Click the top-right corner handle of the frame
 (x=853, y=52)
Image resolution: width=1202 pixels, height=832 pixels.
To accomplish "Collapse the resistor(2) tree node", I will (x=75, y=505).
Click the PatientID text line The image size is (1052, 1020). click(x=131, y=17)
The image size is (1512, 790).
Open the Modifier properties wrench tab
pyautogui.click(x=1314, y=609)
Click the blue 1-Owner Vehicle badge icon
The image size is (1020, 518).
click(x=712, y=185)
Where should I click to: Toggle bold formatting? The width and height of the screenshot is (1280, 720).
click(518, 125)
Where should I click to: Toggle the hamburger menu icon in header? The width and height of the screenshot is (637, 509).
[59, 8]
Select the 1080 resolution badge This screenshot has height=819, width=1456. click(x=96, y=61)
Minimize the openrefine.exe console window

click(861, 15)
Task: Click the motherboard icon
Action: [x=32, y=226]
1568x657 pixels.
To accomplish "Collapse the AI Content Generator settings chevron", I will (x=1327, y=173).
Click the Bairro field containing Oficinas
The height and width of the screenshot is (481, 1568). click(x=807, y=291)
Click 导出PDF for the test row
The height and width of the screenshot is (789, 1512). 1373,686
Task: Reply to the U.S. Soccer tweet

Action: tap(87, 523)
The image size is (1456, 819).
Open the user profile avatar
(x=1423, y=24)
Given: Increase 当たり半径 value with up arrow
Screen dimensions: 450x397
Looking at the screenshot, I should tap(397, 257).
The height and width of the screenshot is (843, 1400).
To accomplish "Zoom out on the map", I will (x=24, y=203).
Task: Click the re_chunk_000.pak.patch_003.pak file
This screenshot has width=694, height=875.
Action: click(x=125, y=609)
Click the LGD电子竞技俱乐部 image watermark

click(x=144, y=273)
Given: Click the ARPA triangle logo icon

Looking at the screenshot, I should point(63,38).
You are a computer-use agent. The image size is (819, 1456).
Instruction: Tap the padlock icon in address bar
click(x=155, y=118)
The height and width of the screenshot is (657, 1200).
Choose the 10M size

- WHAT IS NEEDED
Format the lines above as a JSON list of strings, one string per line, leaving out the blank lines.

- COMPLETE RESPONSE
[
  "Click the top-right corner handle of the frame",
  " (x=853, y=52)",
  "Image resolution: width=1202 pixels, height=832 pixels.",
  "To accomplish \"Collapse the resistor(2) tree node\", I will (x=75, y=505).",
  "Click the PatientID text line The image size is (1052, 1020). click(x=131, y=17)",
  "The image size is (1512, 790).",
  "Open the Modifier properties wrench tab",
  "pyautogui.click(x=1314, y=609)",
  "Click the blue 1-Owner Vehicle badge icon",
  "The image size is (1020, 518).",
  "click(x=712, y=185)",
  "Where should I click to: Toggle bold formatting? The width and height of the screenshot is (1280, 720).",
  "click(518, 125)",
  "Where should I click to: Toggle the hamburger menu icon in header? The width and height of the screenshot is (637, 509).",
  "[59, 8]",
  "Select the 1080 resolution badge This screenshot has height=819, width=1456. click(x=96, y=61)",
  "Minimize the openrefine.exe console window",
  "click(861, 15)",
  "Task: Click the motherboard icon",
  "Action: [x=32, y=226]",
  "1568x657 pixels.",
  "To accomplish \"Collapse the AI Content Generator settings chevron\", I will (x=1327, y=173).",
  "Click the Bairro field containing Oficinas",
  "The height and width of the screenshot is (481, 1568). click(x=807, y=291)",
  "Click 导出PDF for the test row",
  "The height and width of the screenshot is (789, 1512). 1373,686",
  "Task: Reply to the U.S. Soccer tweet",
  "Action: tap(87, 523)",
  "The image size is (1456, 819).",
  "Open the user profile avatar",
  "(x=1423, y=24)",
  "Given: Increase 当たり半径 value with up arrow",
  "Screen dimensions: 450x397",
  "Looking at the screenshot, I should tap(397, 257).",
  "The height and width of the screenshot is (843, 1400).",
  "To accomplish \"Zoom out on the map\", I will (x=24, y=203).",
  "Task: Click the re_chunk_000.pak.patch_003.pak file",
  "This screenshot has width=694, height=875.",
  "Action: click(x=125, y=609)",
  "Click the LGD电子竞技俱乐部 image watermark",
  "click(x=144, y=273)",
  "Given: Click the ARPA triangle logo icon",
  "Looking at the screenshot, I should point(63,38).",
  "You are a computer-use agent. The image size is (819, 1456).",
  "Instruction: Tap the padlock icon in address bar",
  "click(x=155, y=118)",
  "The height and width of the screenshot is (657, 1200).",
  "Choose the 10M size"
]